Network Media Final Essay

How will changes in medias form and content affect how stories are consumed, distributed and understood?

Lev Manovich states ‘After the novel and subsequently cinema privileged narrative as the key form of cultural expression of the modern age, the computer introduces it correlate; Database’. (Database as symbolic form, 2007).

Many new media objects do not tell stories in the way we are accustomed to consuming them. They do not have a beginning or end, in fact; they don’t have any development thematically, formally or otherwise to be organized into a linear sequence. They appear as a collection of items of which the user can perform various operations; view, navigate, contribute, search. This gives us a sense that the database is destined to become a cultural form of it’s own. A new way to structure our experience of ourselves and the world. ‘text blocks, images, digital video clips, and links to other pages and information- the web offered fertile ground to already-existing database genres’ (Manovich, L. 2007) for instance, bibliography; Wikipedia is our go-to for fundamental information.

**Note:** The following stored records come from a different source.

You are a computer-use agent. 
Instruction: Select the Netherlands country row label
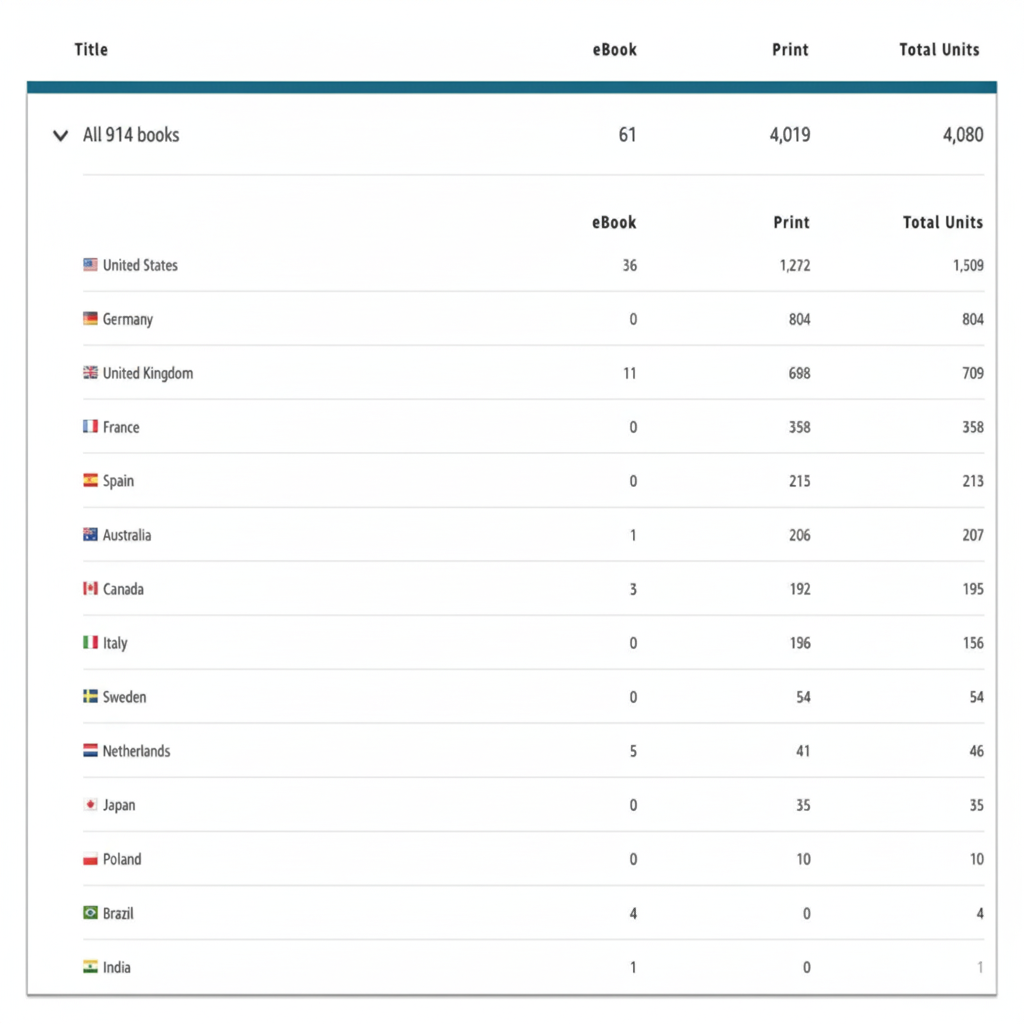[136, 751]
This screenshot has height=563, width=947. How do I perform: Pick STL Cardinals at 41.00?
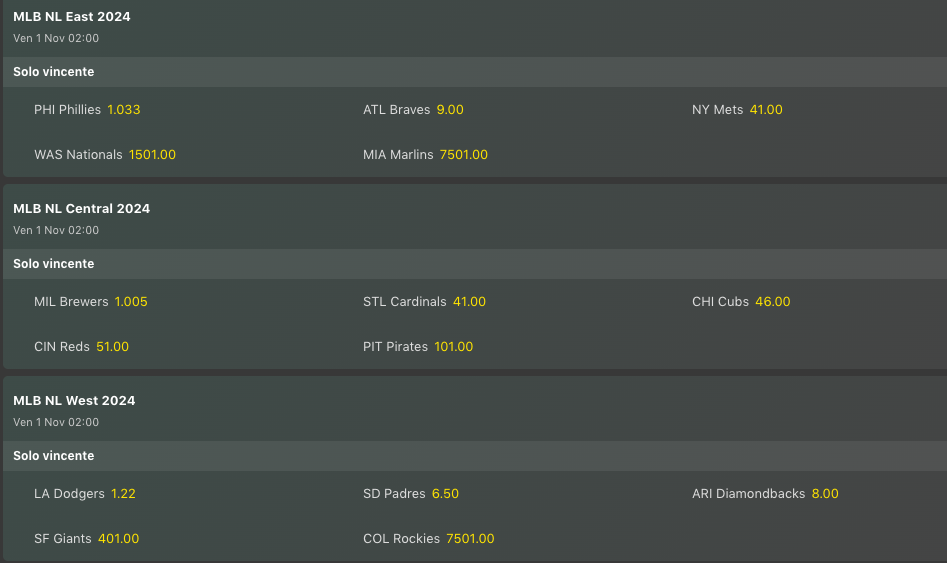pos(469,302)
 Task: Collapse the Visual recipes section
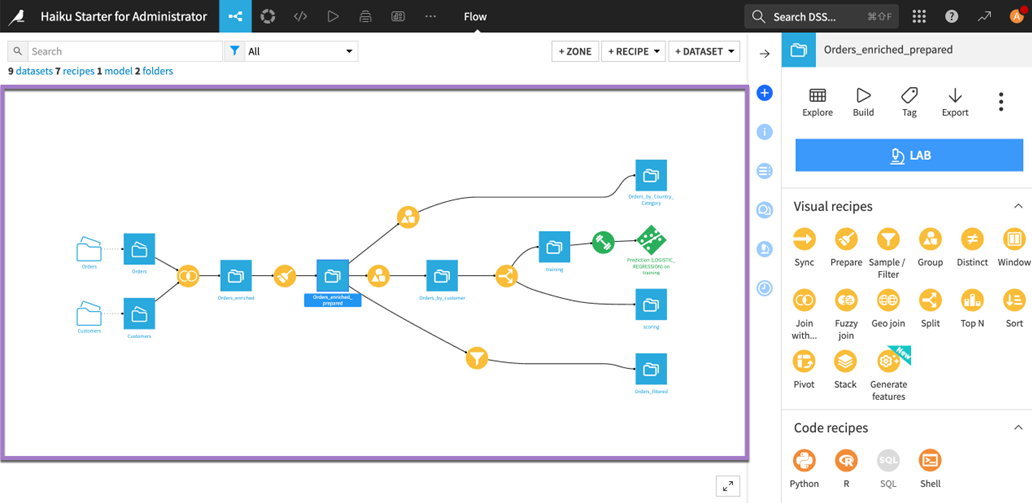(1018, 206)
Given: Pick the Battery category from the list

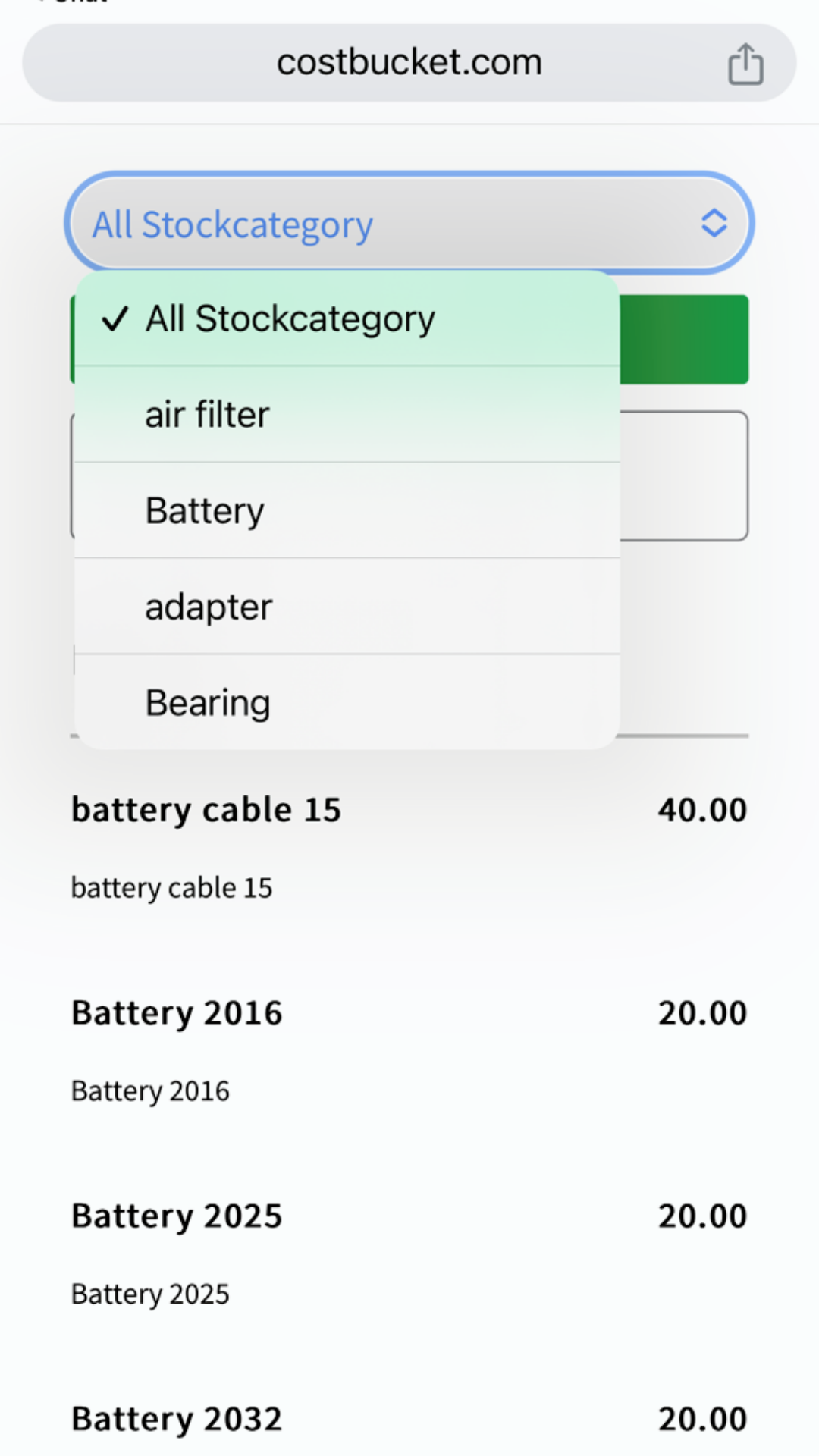Looking at the screenshot, I should tap(205, 510).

The open nature of the web as a medium (always able to be edited/updated) means that these stories are never complete- they are always developing, new links are being added to what is already there. This further contributes to the anti-narrative nature of the web, and over time, the result is a collection, not a story. ‘Indeed, how can one keep a coherent narrative or any other development trajectory through the material if it keeps changing? (Manovich, L. 2007)

I think one of the purposes driving interactive narrative and the trend of networked media is the desire for the inexhaustible story. Closure would be something you determined by authorial control, equipped with the network literacy skills to interact, demonstrated by the quote, ‘…trust networks and having access to skills that let you collate and build with these varieties of content and knowledge’ (Adrian Miles, 2007). Developments in network understanding and trusting the validity of connectors allow the coexistence and resolution of many viewpoints, access to social networks and online education, and we can exercise control over content online to a point where producing and consuming lines are blurred. These systems allow choice to the consumer, as to how information is read and shared, links to further information, ideas, ‘rather than observe the narrative, you enter the narrative’ (Douglas, J. 2000). I find this can be problematic, how does the reader become immersed on a narrative journey when they have the responsibility of multiple pathways, choices that lead to disturbances, demise and terror or otherwise wonderful relationships, ever after and nirvana? It would altercate the veracity of imaginative ‘epic’ plots and storytelling thereafter affecting the imaginary role models and characters of pop culture, heroes and villains, and the accolades and agency of author and creator. As Roland Barthes writes, ‘is it universal wisdom? Romantic psychology? We shall never know, for the good reason that writing is the destruction of every voice, of every point of origin…that neutral composite, oblique space where a subject slips away, the negative where all identity is lost, starting with the very identity of the body writing’ (Death Of The Author, 1967).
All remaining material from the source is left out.